I just got some matrix with wire gold and a crust of yellow .08 gold on it and the same crust on some turquoise . How can I recover it to see what it really is ?


----------



## 4metals (Jun 23, 2014)

Dlack,

Unfortunately we do not require new members to spend some time here before posting. If we did we might not have to respond to posts like yours. 

You will have to dig in and read and learn more about the techniques and methods discussed here, quite possibly you will be able to answer your own question. If not, you can come back with more details and more discussion about what you found out about your material by doing some work yourself. 

Do not think you are receiving this response because you are a new member, even members who have been here for some time receive the same type of response when their questions eek of "Do this for me because I don't want to do it myself." It is even more troubling when those questions come from a member with 6 minutes of tenure on the forum.
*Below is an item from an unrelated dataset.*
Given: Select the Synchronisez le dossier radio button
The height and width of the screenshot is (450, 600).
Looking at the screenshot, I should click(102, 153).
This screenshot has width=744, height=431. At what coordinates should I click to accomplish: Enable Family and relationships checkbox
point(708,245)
I hope you take this opportunity to help yourself and eventually be helped by members who actually enjoy helping those that show an interest in helping themselves. This is an amazing forum and we do help a lot of members, please consider playing by the rules and your time spent here will be fruitful.


----------



## galenrog (Jun 23, 2014)

How has this material been tested to determine 1) if there is gold and 2) how much gold (usually expressed in grams per ton or ounces per ton)?
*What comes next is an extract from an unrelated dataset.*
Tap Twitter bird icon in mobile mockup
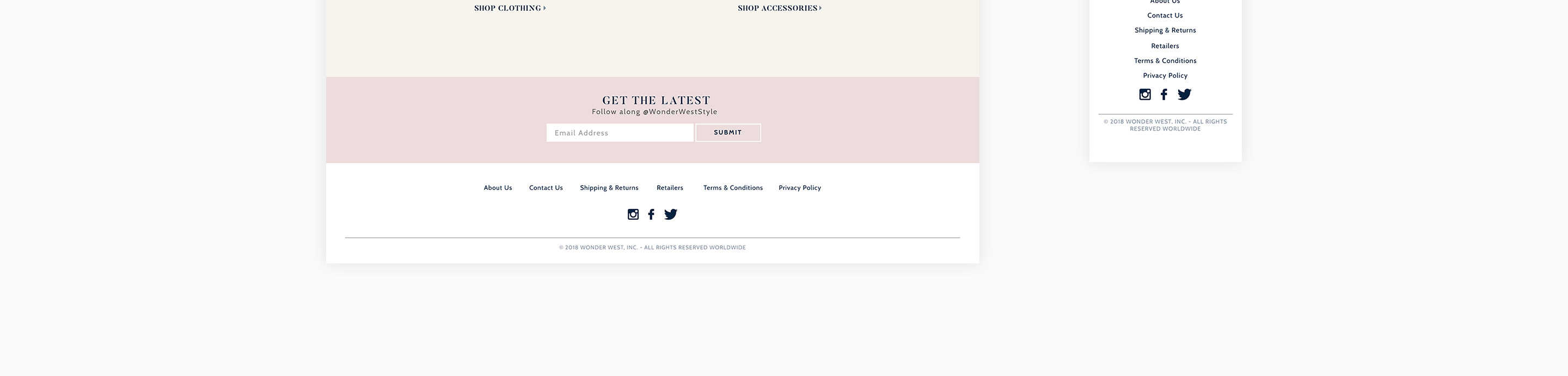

Concerning the material you call turquoise, is it truly turquoise or is it one of the more common copper minerals with similar color?


----------



## dlackmond (Jun 23, 2014)

galenrog said:


> How has this material been tested to determine 1) if there is gold and 2) how much gold (usually expressed in grams per ton or ounces per ton)?
> 
> Concerning the material you call turquoise, is it truly turquoise or is it one of the more common copper minerals with similar color?





galenrog said:


> How has this material been tested to determine 1) if there is gold and 2) how much gold (usually expressed in grams per ton or ounces per ton)?
> 
> Concerning the material you call turquoise, is it truly turquoise or is it one of the more common copper minerals with similar color?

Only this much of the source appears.